私たちはある目的の為、濃霧の町『ミスカルタウン』にやってきた。
町に入ろうとした時の事だ。足を踏み入れた主が転移魔法に引っかかり、町の中のどこかへ転送されてしまった。
元々町の中に入る予定だったので入る事自体は構わない。問題は何故こんな罠を張ったのか、町のどこへ飛ばされたのかだ。
主は強い人間だ。ただでやられるとは思えないが、命に関わるような場所に飛ばされたとしたら早々に助けに行くべきだ。
それなのに私の目の前では厄介な人間4人が立ってこちらを見ている。
悪魔討伐専門組織『エクソシスト』、我々悪魔の天敵の一つだ。
町の中の悪魔に気取られぬよう、悪魔の力を抑えていて正解だった。
堂々と羽でも出していれば、こちらが魔法陣を解析している内に奇襲してきた事だろう。
エクソシストたちは不審そうにこちらを見ている。両者の間に緊張感は漂っているが、いきなり飛びかかってくる様子はない。
「失礼、ちょっといいかな?」
その中の一番背の高い人間が話しかけてくる。
私が『はい』と返事をすると、その人間がこちらへ歩み寄ってきた。人間は私から2mほど離れたところに立ち止まり、話を続けた。
「そう固くならないでくれ、私の名前はプルームと言う。『フォレストレイク』と言う場所から、ある調査の為ここに来た。少し質問したいだけさ。

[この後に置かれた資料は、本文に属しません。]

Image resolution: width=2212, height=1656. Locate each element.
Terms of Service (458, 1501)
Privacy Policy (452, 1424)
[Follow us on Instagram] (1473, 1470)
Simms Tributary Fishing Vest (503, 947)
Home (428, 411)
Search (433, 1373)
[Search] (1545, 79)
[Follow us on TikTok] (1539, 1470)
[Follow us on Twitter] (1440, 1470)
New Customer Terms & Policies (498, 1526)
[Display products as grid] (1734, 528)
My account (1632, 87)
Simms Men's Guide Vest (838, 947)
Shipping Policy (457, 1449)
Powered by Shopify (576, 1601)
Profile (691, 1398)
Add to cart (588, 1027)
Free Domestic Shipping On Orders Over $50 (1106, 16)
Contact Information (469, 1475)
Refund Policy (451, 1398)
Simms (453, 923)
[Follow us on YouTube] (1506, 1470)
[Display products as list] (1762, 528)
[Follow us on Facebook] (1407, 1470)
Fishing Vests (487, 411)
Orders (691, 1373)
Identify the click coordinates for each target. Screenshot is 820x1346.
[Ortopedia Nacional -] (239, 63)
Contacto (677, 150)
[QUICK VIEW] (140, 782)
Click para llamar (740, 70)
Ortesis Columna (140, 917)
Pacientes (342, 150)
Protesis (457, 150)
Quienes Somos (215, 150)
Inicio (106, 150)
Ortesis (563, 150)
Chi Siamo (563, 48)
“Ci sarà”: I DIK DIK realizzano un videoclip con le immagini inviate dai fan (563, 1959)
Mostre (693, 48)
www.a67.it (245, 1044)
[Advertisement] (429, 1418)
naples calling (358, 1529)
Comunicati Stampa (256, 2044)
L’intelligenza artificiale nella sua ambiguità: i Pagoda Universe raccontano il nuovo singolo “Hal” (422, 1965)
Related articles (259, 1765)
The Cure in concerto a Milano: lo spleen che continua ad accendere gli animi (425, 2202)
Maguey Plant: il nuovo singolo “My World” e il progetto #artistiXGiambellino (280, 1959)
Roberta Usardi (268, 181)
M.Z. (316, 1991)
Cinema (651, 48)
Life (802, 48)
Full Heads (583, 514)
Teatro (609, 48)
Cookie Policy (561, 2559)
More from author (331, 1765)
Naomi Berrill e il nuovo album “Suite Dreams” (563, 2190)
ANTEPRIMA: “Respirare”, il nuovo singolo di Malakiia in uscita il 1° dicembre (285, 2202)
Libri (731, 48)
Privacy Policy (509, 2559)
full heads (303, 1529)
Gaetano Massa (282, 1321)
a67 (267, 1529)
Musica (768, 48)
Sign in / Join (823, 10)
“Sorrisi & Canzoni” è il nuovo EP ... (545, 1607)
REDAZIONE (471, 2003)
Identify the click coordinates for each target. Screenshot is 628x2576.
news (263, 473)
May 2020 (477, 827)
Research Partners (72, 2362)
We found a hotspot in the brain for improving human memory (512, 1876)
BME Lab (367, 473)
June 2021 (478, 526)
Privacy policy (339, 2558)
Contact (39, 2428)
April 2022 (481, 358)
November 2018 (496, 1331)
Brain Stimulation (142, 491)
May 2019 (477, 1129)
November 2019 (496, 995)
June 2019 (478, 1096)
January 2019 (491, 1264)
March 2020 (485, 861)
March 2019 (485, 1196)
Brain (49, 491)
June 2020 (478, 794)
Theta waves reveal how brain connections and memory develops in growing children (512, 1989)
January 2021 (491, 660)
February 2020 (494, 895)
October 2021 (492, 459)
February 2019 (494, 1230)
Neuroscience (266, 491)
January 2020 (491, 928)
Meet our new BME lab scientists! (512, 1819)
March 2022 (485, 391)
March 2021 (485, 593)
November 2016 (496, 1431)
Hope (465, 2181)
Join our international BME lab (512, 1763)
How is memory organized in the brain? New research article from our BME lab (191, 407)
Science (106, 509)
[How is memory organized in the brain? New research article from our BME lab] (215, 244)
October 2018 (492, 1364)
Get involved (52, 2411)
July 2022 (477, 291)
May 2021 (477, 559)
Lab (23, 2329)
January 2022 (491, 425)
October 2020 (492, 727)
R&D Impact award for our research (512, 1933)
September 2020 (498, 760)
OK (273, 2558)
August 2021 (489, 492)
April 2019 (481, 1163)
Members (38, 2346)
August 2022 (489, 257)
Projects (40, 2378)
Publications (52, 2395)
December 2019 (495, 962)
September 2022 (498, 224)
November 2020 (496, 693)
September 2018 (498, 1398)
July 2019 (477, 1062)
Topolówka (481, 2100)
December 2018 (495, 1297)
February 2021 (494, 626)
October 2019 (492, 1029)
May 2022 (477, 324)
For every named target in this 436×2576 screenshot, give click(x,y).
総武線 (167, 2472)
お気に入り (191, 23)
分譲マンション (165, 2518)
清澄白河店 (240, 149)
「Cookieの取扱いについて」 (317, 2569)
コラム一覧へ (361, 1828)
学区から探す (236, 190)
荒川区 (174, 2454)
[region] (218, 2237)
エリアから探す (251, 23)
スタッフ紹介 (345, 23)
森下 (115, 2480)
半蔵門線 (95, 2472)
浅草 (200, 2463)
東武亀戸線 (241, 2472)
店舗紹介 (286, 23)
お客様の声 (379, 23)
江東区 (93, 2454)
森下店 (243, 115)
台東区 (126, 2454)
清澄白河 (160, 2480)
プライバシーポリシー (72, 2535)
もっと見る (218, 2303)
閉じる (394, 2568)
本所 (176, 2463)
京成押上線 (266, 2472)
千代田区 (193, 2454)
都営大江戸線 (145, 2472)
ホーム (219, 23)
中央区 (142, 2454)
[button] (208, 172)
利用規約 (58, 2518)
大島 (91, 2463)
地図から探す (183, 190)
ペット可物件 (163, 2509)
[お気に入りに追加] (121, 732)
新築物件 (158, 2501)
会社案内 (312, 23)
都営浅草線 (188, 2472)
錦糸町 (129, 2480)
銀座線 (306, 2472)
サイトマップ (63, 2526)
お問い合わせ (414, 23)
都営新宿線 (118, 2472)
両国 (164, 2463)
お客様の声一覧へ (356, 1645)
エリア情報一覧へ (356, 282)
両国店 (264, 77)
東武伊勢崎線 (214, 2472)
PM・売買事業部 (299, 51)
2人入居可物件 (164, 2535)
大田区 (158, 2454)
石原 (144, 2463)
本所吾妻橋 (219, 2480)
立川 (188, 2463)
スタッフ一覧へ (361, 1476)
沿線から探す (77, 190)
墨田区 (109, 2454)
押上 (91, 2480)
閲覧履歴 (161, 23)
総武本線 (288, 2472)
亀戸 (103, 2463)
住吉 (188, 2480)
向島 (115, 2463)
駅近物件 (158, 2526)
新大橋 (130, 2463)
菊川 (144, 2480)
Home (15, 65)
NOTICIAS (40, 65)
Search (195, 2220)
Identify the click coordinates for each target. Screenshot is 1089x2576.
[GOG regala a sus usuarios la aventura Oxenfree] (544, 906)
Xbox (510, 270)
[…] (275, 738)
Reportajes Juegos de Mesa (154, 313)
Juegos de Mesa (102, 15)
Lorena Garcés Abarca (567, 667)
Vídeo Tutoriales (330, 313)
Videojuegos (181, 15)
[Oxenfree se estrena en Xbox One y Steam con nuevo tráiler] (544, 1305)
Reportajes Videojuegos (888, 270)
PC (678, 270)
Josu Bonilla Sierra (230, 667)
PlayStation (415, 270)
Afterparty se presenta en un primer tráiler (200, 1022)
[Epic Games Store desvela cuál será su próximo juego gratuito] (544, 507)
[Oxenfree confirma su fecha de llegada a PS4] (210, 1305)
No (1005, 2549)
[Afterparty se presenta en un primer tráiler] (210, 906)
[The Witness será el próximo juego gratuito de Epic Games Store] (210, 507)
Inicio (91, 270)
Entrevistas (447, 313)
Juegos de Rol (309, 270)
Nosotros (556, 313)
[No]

君たちはどうしてここへ? ここが悪魔が多く、エクソシストもまず来ない辺境の町だ。危険な場所だと知らなかったのか?」
「ディアと申します。危険は承知の上で来ました。詳しい目的は、先程転移魔法で飛ばされた者がよく知っています」
「ということは、先程の青年も君の連れかい?」
「はい。正確には私が彼の連れ。私は言わば、お手伝いです」
腹の探り合いはしばらく続いた。
適当に言い訳を並べて、全て嘘の言葉で話していたらバレたとき厄介だ。慎重に言葉を選んで答えていく。私たちが話している間も残りの3人は遠くからこちらを見ている。逃げる隙もない。
「話をまとめさせていただきますと、貴方たちは旅をしており、遠い町から危険を承知で探し物をする為にここに来た。探し物の詳細は同行者の青年が知っている。この時期来たのは偶然でオズマとは一切関わりがない、と」
「はい。むしろ私たちはそのオズマを知りません。オズマとはなんでしょうか?」
エクソシストの面々が顔を合わせて答えるかどうか考えあぐねているようだ。
しばらくすると誰かが『教えても良いと思う』と呟いた。周りが少しざわつくが、目の前にいるプルームと名乗った男も納得したようだ。
「そうですね。外から人は来ないと思い込んでいた我々の落ち度です。我々が巻き込んでしまった以上、貴方たちも無関係ではないですし、我が故郷ではオズマのことは特別珍しい情報ではない。その代わり連れの方と合流できたら早々に『ミスカルタウン』から離れてください」
「強引な方なのでうまくいくか分かりませんが、必ず話し合ってみます」
「有難うございます。ではオズマについてですが…オズマは我々のチームが討伐対象にしている強大な力を持つ悪魔です。その年齢は1000を超えると言います」
年齢を聞いて思わずビクッと肩を震わせる。
寿命のない私が言うのもなんだが、1000年生きられる悪魔は本当に稀で、魔界の奥深くに住んでいる王族クラスの悪魔だろう。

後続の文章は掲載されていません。